The problem: Every entry must be output exactly as it was written.

::: Data for review

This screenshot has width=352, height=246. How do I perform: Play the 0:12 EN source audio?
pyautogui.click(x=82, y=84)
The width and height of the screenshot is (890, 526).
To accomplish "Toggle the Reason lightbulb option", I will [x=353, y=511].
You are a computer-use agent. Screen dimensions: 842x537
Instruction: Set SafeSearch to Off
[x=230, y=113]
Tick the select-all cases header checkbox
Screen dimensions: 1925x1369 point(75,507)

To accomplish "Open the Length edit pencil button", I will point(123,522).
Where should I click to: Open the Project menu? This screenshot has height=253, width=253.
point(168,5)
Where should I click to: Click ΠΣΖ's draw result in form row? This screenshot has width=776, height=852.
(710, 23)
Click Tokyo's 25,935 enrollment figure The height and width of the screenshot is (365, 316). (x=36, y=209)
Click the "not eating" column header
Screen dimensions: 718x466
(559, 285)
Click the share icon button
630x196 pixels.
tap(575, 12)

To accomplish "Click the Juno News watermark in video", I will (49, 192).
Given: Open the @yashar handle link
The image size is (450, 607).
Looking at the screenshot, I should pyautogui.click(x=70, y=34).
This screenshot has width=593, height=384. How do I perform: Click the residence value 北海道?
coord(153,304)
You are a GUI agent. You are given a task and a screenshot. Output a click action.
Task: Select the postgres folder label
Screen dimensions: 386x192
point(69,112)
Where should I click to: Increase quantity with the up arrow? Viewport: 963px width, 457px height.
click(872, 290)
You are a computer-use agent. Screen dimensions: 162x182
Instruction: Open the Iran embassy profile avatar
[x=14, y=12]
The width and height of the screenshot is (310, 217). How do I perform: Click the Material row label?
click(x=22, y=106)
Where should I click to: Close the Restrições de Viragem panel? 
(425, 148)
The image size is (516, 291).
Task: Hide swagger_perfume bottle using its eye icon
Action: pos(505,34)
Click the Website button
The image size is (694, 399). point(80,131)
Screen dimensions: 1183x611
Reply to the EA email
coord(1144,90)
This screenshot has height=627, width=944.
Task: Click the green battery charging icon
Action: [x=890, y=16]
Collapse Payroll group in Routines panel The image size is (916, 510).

::::::

Exercise output:
This screenshot has width=352, height=246. How do I perform: Play the 0:12 EN source audio?
pyautogui.click(x=82, y=84)
The width and height of the screenshot is (890, 526).
To accomplish "Toggle the Reason lightbulb option", I will [x=353, y=511].
You are a computer-use agent. Screen dimensions: 842x537
Instruction: Set SafeSearch to Off
[x=230, y=113]
Tick the select-all cases header checkbox
Screen dimensions: 1925x1369 point(75,507)

To accomplish "Open the Length edit pencil button", I will point(123,522).
Where should I click to: Open the Project menu? This screenshot has height=253, width=253.
point(168,5)
Where should I click to: Click ΠΣΖ's draw result in form row? This screenshot has width=776, height=852.
(710, 23)
Click Tokyo's 25,935 enrollment figure The height and width of the screenshot is (365, 316). (x=36, y=209)
Click the "not eating" column header
Screen dimensions: 718x466
(559, 285)
Click the share icon button
630x196 pixels.
tap(575, 12)

To accomplish "Click the Juno News watermark in video", I will (49, 192).
Given: Open the @yashar handle link
The image size is (450, 607).
Looking at the screenshot, I should pyautogui.click(x=70, y=34).
This screenshot has width=593, height=384. How do I perform: Click the residence value 北海道?
coord(153,304)
You are a GUI agent. You are given a task and a screenshot. Output a click action.
Task: Select the postgres folder label
Screen dimensions: 386x192
point(69,112)
Where should I click to: Increase quantity with the up arrow? Viewport: 963px width, 457px height.
click(872, 290)
You are a computer-use agent. Screen dimensions: 162x182
Instruction: Open the Iran embassy profile avatar
[x=14, y=12]
The width and height of the screenshot is (310, 217). How do I perform: Click the Material row label?
click(x=22, y=106)
Where should I click to: Close the Restrições de Viragem panel? 
(425, 148)
The image size is (516, 291).
Task: Hide swagger_perfume bottle using its eye icon
Action: pos(505,34)
Click the Website button
The image size is (694, 399). point(80,131)
Screen dimensions: 1183x611
Reply to the EA email
coord(1144,90)
This screenshot has height=627, width=944.
Task: Click the green battery charging icon
Action: [x=890, y=16]
Collapse Payroll group in Routines panel The image size is (916, 510).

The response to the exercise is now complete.